Excerpt:
##############################

[erlang-questions] Adoption of perl/javascript-style regexp syntax

Ulf Wiger ulf.wiger@REDACTED
Tue Jun 2 14:18:23 CEST 2009


As an ex-representative of large software development projects,
I too think that home-grown syntax pre-processing tools are
very hard to control on a large scale. Having done my share
of parse transform modules in this sort of environment, I can
testify that anything that departs from regular erlang syntax
and semantics has a tendency to trigger stress reactions in 
people. 

One obvious reason is that practically all code written in 
these projects will be inherited and maintained by other 
people (a rule of thumb is that 80% of the cost of a 
program is in the maintenance phase), and a significant
portion of the work reading and trying to understand the 
code will be by first- and second-line support people in
other locations, without access to the build environment.
All non-standard syntaxes and programming conventions 
increase the cost and tends to reduce the effectiveness
of first- and second-line support.

##############################

Available data:
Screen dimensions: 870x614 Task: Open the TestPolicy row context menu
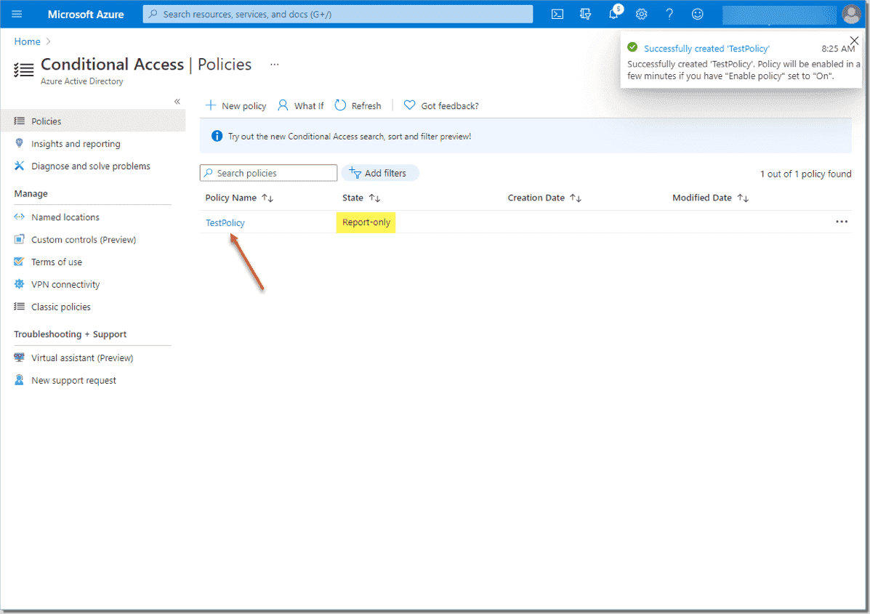[842, 222]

##############################

Objective A:
From the Erlang mailing-list post, quote everything from "One obvious reason" down to "and second-line support.".
Objective B:
Check each statement against the Erlang mailing-list post. For each, answer yes or no and quote the words that decide it. (i) The writer has personally written parse transform modules. (ii) The rule of thumb cited puts half of a program's cost in the maintenance phase. (iii) First- and second-line support people in other locations have access to the build environment.
Objective C:
Proceed with the Erlang mailing-list post from where it stops.

Task output A:
One obvious reason is that practically all code written in 
these projects will be inherited and maintained by other 
people (a rule of thumb is that 80% of the cost of a 
program is in the maintenance phase), and a significant
portion of the work reading and trying to understand the 
code will be by first- and second-line support people in
other locations, without access to the build environment.
All non-standard syntaxes and programming conventions 
increase the cost and tends to reduce the effectiveness
of first- and second-line support.

Task output B:
(i) Yes: "Having done my share of parse transform modules in this sort of environment"
(ii) No: "a rule of thumb is that 80% of the cost of a program is in the maintenance phase"
(iii) No: "without access to the build environment"

Task output C:
BR,
Ulf W

----- "Vlad Dumitrescu" <vladdu55@REDACTED> wrote:

> Hi,
> 
> On Tue, Jun 2, 2009 at 01:51, Richard O'Keefe <ok@REDACTED>
> wrote:
> > In the mean time, may I respectfully point out to something that
> > seems pretty much kindergarten level to me, but doesn't seem to
> > be taught effectively:
> >
> >    PROGRAMS ARE DATA.
> > ........
> > A trivial AWK script can recognise this and turn a <here-file> into
> > a string literal, generating whatever quoting is necessary.  All
> you
> > have to do is write less than a page of AWK (once), and then tell
> > your build tools how to turn .erl-hf files into .erl files.
> 
> As a programmer I like this way of handling this kind of issues
> because it works now and it's easy.
> 
> As developer of a source handling tool I can't help but cringe at the
> prospect of getting requests to support all kinds of homegrown
> syntaxes...
> 
> Another problem with external processing of the source files is that
> it is at the same level as the preprocessor, which many people would
> like to see replaced with one that understands Erlang code.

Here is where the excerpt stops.